In the middle of that mess, Kyle Larson dropped in like a meteorite, torched the competition, and rolled out of Fort Worth with a trophy, some bragging rights, and a frozen custard cowboy hat that might as well have said “I’m just better than you.”
Larson, normally busy terrorizing the Cup Series, was a late addition to the Xfinity lineup after rookie Connor Zilisch hurt his back in a last-lap Talladega wreck. JR Motorsports phoned in the big guns, handed him the keys to the No. 88 Chevrolet, and told him to keep it clean. He did but he also kept it fast.
Fast enough to overcome an uncontrolled tire penalty. Fast enough to survive not one but two overtimes. Fast enough to lead 32 of the final laps and still have a 1.265-second lead when the checkered flag dropped after 208 punishing circuits around the high-banked hellscape that is Texas Motor Speedway.
That’s right—208 laps. This wasn’t a race. This was attrition on four wheels. Eleven caution flags. Sixty-two laps under yellow. Twenty-four of 38 cars involved in crashes. If you had a car that didn’t look like it had been dropped off a parking garage, you probably finished outside the top ten.
Taylor Gray had the run of his life, a career-best second in the No. 54 Joe Gibbs Racing Toyota, which is like playing your first game of poker with the big boys and leaving with most of your chips still intact. Riley Herbst came home third, and Austin Hill and Sam Mayer rounded out the top five, mostly by keeping their noses clean and avoiding the mechanical equivalent of bar fights.

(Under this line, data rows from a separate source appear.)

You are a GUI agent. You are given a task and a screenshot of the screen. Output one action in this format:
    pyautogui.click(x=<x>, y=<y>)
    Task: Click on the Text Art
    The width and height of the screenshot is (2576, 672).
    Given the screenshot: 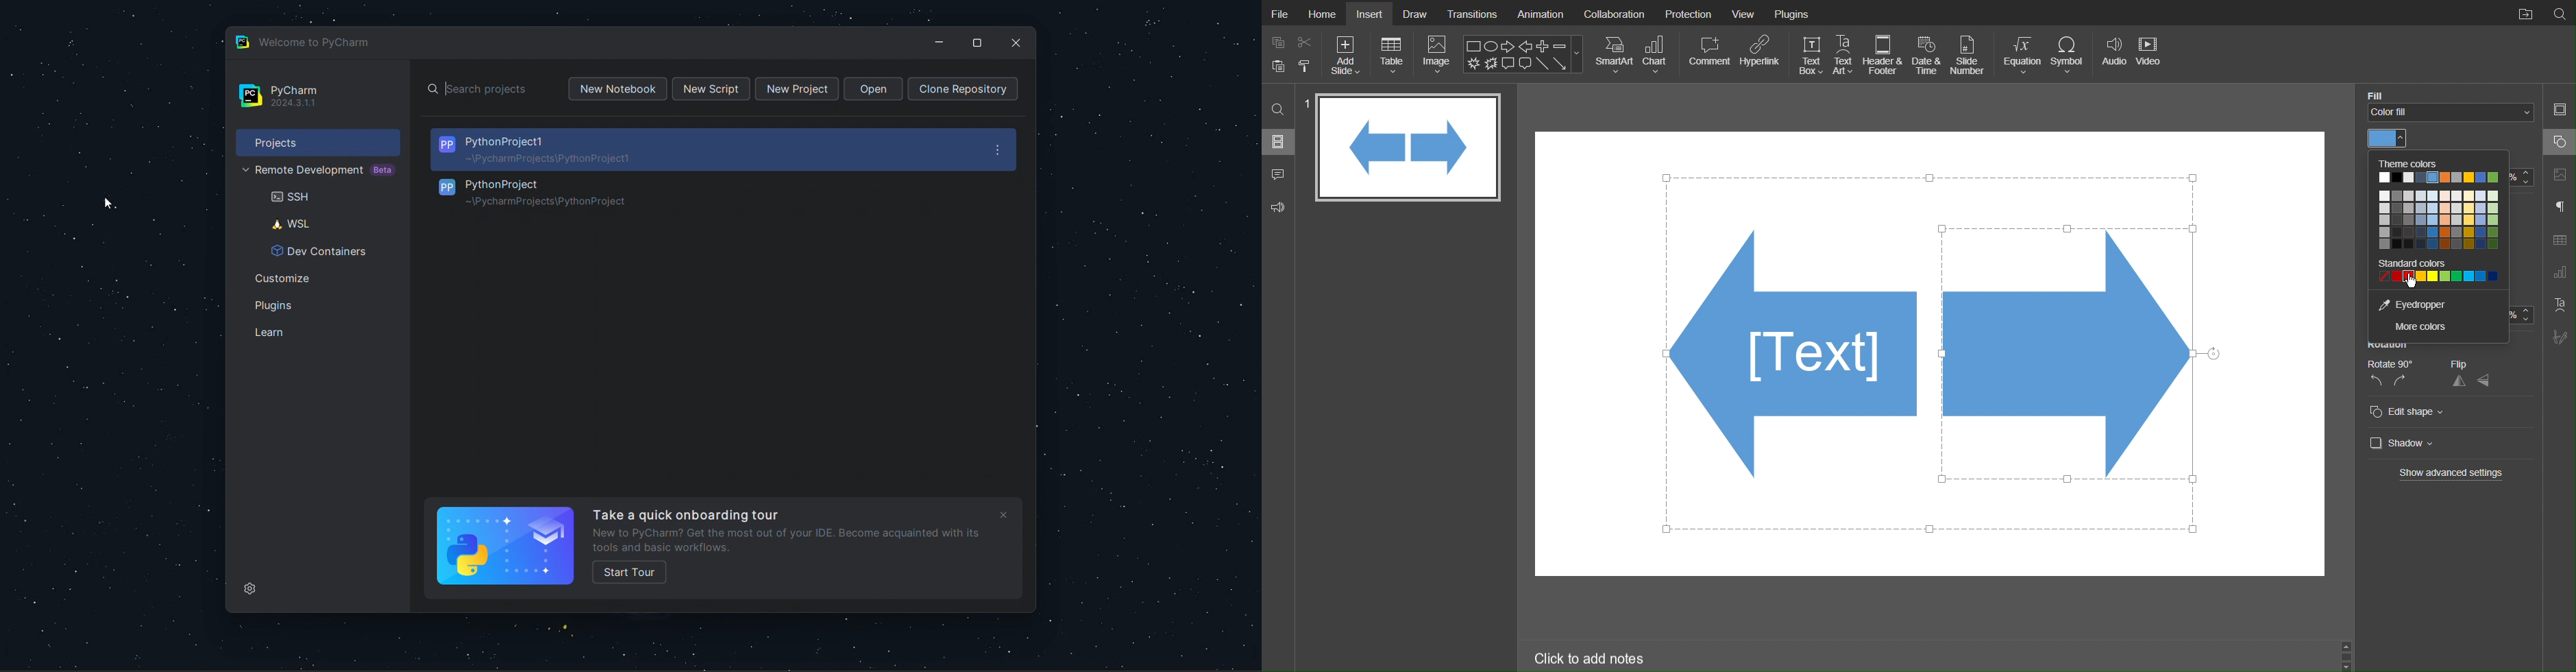 What is the action you would take?
    pyautogui.click(x=2558, y=304)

But it wasn’t all good news for JR Motorsports. Because no one had a worse afternoon than Justin Allgaier. The man led 99 laps. He won a stage. He looked untouchable. And then he touched something—the back of Kris Wright’s slower No. 5 Chevrolet—at precisely the wrong moment during a round of green flag stops, and everything turned to twisted metal and regret. One minute you’re dominating, the next you’re skidding through the infield grass with your race in the dumpster and 35th place to show for it. At least he leaves having won Stage 1.
And that, in a nutshell, is Texas. It giveth, it taketh, and it usually does both at 190 mph.
For Larson, it’s another win on a side quest—his second in three Xfinity starts this season and 17th overall in the series. He makes it look absurdly easy, but don’t be fooled. Texas tried to eat him too. It just couldn’t chew fast enough.
The Xfinity Series heads next to Charlotte for the BetMGM 300 on May 24. The field will regroup. The teams will repair. And somewhere, Larson will be lurking, waiting for the next opportunity to turn someone else’s bad luck into another victory.
Because sometimes, when the chaos comes, it’s not about surviving—it’s about knowing exactly when to pounce. And Kyle Larson? He’s perfected the art of the ambush.